Zdaniem jurorów i publiczności najlepiej zagrała grupa Anna Kafana ze Złotoryi grająca klasycznego rocka.
Młodzi ludzie, którzy na edycję ligi przyszli, mieli różne zdanie o koncercie. - Bardzo fajnie, lubię posłuchać muzyki, zwłaszcza metalu - ocenił Jarek. Agnieszka uważa, że poprzednie edycje były lepsze. - Grało 10 zespołów, teraz tylko cztery. I bilety były tańsze - twierdzi dziewczyna.
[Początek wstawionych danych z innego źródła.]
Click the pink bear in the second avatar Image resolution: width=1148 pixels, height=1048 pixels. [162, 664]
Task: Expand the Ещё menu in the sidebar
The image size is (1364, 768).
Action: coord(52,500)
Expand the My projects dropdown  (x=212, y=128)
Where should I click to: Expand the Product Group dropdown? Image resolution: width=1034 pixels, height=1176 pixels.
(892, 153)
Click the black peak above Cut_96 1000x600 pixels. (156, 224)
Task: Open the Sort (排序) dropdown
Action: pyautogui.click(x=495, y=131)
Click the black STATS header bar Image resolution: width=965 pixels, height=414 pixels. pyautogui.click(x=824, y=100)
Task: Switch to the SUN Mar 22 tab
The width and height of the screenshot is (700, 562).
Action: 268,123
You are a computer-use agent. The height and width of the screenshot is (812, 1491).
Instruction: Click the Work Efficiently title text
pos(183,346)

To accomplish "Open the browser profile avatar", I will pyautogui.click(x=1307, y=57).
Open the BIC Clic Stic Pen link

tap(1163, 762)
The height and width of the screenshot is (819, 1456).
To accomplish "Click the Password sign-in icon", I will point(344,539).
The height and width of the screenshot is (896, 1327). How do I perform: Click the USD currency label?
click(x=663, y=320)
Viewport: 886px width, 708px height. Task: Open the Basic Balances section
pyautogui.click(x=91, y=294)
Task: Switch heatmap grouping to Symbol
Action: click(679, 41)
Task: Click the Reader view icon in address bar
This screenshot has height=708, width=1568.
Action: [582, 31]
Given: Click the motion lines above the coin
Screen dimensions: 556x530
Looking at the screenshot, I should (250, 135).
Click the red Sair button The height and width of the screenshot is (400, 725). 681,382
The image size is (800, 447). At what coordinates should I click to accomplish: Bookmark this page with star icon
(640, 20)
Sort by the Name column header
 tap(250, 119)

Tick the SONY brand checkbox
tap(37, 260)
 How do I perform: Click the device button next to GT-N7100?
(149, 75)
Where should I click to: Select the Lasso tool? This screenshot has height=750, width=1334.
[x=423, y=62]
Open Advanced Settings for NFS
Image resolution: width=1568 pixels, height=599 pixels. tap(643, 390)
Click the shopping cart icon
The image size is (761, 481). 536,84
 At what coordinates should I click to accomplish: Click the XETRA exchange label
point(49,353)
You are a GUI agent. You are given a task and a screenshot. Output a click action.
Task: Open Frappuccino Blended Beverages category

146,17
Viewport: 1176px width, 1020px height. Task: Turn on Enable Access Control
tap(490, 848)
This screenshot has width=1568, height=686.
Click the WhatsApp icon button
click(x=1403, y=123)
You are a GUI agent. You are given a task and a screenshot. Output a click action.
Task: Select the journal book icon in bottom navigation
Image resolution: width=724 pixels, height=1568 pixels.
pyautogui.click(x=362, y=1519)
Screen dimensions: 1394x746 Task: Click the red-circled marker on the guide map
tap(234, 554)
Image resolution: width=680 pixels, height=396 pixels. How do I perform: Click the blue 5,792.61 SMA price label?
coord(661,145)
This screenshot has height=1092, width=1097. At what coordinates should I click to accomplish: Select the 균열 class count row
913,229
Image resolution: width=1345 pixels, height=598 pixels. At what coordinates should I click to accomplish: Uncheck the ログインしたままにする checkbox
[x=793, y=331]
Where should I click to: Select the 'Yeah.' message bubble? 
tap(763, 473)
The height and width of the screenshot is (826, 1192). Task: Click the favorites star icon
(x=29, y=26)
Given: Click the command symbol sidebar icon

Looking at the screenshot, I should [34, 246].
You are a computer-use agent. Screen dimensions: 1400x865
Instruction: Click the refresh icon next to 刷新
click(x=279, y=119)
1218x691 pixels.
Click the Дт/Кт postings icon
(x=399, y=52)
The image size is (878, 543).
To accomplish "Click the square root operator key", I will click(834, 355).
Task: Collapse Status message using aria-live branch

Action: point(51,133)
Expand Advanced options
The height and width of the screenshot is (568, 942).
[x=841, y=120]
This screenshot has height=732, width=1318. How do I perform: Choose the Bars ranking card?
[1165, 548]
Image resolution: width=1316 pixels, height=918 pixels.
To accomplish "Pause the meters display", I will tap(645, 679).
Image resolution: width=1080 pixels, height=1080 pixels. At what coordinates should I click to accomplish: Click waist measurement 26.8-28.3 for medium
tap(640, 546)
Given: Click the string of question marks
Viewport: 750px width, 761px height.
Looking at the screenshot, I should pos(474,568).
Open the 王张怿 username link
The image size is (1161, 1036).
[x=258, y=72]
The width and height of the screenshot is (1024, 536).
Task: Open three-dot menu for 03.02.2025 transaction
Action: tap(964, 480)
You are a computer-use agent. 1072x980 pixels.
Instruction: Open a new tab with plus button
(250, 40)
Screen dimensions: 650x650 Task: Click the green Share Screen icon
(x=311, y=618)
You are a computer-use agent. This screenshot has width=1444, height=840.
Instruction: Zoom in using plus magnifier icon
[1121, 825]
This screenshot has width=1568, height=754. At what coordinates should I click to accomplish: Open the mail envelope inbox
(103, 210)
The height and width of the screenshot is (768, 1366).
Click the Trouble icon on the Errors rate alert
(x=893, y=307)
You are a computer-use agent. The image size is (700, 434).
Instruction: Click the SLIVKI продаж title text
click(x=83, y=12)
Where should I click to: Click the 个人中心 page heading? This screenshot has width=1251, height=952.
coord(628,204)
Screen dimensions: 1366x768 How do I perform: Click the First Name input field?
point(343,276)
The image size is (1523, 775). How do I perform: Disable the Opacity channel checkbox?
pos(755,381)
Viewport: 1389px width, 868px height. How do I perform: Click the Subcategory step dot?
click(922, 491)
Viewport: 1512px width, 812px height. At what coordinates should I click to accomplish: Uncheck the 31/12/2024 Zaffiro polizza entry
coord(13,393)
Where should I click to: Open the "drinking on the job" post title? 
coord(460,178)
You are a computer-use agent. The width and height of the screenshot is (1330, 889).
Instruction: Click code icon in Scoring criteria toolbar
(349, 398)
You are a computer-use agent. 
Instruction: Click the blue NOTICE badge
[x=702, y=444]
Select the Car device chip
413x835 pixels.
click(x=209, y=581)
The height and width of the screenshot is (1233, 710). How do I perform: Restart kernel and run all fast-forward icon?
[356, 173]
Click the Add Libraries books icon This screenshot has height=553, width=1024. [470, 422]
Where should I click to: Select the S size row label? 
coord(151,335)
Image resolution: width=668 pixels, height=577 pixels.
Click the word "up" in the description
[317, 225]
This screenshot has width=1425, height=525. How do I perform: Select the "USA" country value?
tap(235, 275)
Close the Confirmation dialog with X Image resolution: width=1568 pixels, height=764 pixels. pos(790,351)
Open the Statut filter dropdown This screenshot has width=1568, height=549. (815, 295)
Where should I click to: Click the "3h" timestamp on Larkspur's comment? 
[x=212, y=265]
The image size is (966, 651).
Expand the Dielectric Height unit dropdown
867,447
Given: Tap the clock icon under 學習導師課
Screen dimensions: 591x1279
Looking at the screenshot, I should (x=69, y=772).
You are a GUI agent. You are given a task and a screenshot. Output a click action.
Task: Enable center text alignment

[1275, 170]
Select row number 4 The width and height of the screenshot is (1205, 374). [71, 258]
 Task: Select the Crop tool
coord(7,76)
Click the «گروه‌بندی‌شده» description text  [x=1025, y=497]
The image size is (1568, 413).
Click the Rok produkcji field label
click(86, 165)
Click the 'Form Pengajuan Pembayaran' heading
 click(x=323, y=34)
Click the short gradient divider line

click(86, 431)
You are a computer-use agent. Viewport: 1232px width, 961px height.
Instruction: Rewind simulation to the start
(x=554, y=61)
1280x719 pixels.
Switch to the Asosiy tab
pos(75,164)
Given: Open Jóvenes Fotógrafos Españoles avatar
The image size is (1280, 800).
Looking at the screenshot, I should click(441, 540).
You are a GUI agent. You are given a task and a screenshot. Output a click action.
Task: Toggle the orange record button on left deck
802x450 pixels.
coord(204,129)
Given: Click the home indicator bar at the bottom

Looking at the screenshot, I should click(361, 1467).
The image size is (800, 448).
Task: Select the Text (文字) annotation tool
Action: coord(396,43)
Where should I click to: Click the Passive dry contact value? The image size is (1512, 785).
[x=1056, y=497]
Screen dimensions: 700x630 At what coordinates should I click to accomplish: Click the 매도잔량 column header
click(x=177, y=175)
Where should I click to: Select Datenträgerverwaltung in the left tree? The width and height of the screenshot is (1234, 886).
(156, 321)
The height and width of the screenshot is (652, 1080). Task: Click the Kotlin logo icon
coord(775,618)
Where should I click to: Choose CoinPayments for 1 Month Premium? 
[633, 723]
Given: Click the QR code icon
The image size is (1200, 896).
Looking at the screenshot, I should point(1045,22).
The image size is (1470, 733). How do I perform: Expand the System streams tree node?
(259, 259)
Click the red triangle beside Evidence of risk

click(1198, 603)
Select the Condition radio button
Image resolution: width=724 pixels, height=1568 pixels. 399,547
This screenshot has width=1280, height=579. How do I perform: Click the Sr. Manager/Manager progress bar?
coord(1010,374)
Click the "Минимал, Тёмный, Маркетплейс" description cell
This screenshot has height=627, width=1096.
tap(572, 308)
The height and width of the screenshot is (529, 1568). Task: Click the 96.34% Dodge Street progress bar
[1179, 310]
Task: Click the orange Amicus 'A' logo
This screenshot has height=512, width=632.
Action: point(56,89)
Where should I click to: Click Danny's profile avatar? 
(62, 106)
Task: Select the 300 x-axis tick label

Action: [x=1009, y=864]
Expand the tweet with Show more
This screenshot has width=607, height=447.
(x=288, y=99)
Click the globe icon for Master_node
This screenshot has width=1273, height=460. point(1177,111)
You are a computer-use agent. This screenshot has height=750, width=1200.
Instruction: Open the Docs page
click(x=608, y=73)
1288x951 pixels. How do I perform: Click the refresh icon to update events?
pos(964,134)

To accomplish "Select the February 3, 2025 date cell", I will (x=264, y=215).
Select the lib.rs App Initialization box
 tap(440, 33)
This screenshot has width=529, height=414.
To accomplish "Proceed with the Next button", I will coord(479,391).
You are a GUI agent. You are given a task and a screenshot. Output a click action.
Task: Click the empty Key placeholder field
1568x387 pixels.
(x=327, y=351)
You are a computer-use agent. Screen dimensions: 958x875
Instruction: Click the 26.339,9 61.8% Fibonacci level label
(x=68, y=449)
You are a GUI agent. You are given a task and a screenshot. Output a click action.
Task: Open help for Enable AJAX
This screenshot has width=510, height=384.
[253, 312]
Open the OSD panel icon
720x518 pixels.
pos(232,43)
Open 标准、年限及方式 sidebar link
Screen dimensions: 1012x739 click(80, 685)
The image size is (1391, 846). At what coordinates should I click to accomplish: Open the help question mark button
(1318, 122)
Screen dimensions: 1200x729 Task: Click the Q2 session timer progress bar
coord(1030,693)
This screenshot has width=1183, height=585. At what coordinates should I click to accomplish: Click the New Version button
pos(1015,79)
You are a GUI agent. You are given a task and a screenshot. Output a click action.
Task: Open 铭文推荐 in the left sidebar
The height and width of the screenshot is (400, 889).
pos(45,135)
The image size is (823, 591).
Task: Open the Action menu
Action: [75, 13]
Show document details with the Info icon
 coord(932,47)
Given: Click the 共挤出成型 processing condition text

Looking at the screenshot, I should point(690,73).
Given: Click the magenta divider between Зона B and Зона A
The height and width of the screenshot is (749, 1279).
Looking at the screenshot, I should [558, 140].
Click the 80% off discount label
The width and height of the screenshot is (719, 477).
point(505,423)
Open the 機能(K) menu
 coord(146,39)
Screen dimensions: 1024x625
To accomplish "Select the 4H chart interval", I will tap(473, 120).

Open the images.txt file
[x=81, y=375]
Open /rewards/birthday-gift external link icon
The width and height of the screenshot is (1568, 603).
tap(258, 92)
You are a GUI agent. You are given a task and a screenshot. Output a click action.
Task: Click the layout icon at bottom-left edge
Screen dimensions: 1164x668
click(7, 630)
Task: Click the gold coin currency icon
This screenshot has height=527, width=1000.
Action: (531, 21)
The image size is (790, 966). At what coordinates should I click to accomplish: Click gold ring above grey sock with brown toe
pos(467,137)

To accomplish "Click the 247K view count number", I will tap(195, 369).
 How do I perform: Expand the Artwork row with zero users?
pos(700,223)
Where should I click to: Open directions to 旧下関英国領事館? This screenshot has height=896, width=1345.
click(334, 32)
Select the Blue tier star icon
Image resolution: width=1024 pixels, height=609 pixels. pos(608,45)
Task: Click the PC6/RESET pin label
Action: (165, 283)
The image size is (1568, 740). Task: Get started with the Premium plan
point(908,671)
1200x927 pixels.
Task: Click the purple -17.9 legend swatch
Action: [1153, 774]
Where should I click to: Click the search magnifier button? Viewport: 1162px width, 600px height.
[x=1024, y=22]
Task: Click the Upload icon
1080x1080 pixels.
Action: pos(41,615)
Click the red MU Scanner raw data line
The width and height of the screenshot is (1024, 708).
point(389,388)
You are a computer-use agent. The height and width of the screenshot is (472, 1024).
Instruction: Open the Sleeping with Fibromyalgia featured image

Część publiczności była zawiedzona faktem, że ochroniarze nie pozwolili na wnoszenie na koncert piwa. - Jestem pełnoletni, chciałem sobie wypić puszkę tego napitku przy muzyce. Rozumiem, że nie wolno tego młodszym, a nie mnie - mówił rozżalony Grzegorz.
Choć w jego opinii koncert zły nie był. - Śmiechy, znajomi i dobra muzyka. Fajnie było. Tańce, hulanki, swawole - mówi chłopak. Podobne opinie usłyszeliśmy od innych wielbicieli lokalnych zespołów rockowych.
Ochroniarze nie wpuszczali nikogo, kto chciał przemycić napoje alkoholowe ze względów bezpieczeństwa. - Taka jest teraz praktyka na wszystkich otwartych koncetach - argumentują organizatorzy.
Kolejny koncert w ramach imprezy zapowiedziany jest na styczeń.